→ Exercise: Work out how many lines in the entries contain the string "will", and give nothing but that number.

→ Listed records:
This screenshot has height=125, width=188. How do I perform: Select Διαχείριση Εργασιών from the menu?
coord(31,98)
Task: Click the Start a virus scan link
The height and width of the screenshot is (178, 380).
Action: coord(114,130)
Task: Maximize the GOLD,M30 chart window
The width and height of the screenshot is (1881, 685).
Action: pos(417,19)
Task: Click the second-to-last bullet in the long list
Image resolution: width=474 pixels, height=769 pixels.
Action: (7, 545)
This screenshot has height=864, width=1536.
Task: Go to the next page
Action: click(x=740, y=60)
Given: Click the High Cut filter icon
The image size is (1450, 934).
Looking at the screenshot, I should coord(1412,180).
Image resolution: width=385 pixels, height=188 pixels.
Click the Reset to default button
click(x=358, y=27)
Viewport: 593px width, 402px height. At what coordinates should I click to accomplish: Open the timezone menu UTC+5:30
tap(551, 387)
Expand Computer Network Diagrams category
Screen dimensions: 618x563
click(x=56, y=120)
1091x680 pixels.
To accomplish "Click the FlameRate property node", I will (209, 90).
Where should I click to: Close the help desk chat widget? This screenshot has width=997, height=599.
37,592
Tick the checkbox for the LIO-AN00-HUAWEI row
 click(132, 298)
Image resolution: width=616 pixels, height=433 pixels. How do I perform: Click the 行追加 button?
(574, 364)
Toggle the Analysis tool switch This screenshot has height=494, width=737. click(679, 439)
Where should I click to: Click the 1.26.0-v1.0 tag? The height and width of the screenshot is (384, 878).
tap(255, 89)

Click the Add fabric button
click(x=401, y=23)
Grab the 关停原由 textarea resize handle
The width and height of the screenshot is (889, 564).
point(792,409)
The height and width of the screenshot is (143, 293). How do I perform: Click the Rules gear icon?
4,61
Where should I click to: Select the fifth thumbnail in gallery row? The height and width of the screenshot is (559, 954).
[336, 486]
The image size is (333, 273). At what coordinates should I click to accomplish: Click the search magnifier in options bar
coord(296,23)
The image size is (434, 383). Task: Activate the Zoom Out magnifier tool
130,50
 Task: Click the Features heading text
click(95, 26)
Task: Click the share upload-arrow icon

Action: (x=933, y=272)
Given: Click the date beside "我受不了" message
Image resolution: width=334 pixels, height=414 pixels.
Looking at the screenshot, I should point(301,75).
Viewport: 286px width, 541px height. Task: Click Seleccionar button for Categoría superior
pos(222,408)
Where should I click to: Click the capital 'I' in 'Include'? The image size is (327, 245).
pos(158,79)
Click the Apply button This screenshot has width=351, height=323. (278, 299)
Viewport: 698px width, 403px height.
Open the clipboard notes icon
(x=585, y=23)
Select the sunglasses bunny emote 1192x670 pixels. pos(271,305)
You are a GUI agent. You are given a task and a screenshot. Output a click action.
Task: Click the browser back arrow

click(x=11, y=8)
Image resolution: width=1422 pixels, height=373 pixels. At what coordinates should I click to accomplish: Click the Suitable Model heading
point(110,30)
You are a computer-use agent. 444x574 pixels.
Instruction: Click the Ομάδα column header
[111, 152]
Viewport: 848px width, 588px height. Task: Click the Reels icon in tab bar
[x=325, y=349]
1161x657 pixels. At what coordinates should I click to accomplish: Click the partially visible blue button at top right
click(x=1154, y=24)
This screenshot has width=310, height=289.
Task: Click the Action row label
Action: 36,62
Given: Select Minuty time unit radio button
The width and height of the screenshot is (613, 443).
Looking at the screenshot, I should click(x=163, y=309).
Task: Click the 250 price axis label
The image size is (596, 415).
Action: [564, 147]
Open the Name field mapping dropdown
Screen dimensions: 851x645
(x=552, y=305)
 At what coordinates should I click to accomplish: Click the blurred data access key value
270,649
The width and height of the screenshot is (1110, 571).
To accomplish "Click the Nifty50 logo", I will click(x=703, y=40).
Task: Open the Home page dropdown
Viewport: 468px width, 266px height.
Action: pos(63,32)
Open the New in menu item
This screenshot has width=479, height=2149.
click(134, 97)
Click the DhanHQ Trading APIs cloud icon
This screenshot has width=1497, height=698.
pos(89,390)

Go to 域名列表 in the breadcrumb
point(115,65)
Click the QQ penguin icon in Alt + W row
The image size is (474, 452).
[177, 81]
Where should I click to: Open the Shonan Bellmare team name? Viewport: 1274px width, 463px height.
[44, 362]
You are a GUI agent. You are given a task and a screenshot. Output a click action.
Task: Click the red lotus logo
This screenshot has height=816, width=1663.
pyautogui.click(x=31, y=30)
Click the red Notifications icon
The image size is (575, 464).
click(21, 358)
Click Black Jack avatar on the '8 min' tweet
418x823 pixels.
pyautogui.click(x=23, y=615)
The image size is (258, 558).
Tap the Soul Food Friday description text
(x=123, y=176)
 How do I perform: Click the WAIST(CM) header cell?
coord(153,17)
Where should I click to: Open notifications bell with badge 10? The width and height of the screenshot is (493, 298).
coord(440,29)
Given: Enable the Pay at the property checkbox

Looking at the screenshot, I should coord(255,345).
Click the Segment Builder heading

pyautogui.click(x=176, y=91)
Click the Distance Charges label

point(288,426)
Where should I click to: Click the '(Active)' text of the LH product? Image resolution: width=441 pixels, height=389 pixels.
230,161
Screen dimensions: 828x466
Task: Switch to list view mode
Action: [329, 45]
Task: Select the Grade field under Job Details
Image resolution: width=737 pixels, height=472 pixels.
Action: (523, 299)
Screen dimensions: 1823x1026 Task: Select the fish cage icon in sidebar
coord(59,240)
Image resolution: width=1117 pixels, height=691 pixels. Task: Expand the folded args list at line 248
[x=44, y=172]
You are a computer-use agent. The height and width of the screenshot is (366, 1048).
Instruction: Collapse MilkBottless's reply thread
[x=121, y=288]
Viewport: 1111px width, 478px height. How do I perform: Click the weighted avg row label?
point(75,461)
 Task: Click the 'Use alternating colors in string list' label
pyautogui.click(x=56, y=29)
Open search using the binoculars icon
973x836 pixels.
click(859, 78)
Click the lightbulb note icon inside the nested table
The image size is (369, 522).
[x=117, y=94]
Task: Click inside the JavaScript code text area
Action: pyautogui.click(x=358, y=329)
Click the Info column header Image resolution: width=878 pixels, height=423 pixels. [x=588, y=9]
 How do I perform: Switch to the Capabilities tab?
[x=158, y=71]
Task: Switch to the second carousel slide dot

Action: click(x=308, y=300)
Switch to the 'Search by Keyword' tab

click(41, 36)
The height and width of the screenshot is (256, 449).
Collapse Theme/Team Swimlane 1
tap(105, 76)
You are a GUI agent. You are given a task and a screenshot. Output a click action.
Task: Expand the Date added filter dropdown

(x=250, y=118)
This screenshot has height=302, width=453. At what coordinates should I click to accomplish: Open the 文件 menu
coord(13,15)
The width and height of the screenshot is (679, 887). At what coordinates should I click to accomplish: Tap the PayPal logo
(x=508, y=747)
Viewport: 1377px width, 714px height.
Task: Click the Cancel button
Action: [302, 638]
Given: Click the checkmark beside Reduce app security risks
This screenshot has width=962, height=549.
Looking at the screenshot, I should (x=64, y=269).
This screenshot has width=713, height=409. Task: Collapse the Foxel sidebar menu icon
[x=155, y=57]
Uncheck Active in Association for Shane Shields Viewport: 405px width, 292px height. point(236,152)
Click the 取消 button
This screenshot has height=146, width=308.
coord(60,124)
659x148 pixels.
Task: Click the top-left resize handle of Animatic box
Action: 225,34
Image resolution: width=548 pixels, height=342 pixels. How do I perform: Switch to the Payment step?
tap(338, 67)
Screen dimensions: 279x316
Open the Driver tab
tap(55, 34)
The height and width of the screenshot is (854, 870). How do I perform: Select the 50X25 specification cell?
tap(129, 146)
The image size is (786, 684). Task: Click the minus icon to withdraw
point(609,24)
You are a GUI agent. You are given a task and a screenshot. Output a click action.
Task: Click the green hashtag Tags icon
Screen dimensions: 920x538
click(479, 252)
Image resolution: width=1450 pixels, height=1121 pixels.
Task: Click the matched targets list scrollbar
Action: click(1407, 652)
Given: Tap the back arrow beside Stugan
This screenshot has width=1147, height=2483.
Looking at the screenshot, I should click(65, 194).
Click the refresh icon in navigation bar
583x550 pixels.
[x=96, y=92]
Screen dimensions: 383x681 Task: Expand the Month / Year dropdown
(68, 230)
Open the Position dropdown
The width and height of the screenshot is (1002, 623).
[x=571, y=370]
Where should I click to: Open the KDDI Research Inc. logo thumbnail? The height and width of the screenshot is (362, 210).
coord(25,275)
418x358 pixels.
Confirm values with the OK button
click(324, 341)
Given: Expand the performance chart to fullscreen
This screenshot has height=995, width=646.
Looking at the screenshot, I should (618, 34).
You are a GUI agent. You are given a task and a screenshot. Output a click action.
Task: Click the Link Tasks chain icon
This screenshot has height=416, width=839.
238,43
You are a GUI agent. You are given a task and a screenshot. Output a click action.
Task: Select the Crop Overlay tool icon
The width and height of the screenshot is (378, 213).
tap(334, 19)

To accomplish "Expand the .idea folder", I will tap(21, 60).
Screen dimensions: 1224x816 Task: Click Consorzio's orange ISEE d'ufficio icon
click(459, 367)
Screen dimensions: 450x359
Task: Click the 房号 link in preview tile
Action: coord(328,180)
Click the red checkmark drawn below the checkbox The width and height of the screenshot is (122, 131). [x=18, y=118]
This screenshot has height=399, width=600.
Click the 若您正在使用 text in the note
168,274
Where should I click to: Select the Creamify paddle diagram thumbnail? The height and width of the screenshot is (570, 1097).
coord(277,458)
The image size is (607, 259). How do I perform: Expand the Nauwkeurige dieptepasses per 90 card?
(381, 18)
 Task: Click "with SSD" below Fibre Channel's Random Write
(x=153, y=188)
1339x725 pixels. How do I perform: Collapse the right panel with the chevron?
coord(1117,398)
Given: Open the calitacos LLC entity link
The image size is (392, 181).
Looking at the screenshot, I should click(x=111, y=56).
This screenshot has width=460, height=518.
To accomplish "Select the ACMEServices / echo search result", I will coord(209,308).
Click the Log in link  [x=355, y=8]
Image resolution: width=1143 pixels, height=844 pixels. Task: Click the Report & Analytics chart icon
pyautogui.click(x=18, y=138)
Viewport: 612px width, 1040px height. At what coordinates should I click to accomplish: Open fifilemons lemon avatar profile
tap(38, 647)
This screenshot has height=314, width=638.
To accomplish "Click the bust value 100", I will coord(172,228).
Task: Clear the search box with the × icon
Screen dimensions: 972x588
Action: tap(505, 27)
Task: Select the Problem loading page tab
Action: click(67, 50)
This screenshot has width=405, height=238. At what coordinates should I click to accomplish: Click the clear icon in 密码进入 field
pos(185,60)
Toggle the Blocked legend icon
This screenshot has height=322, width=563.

→ Solution for this exercise: 5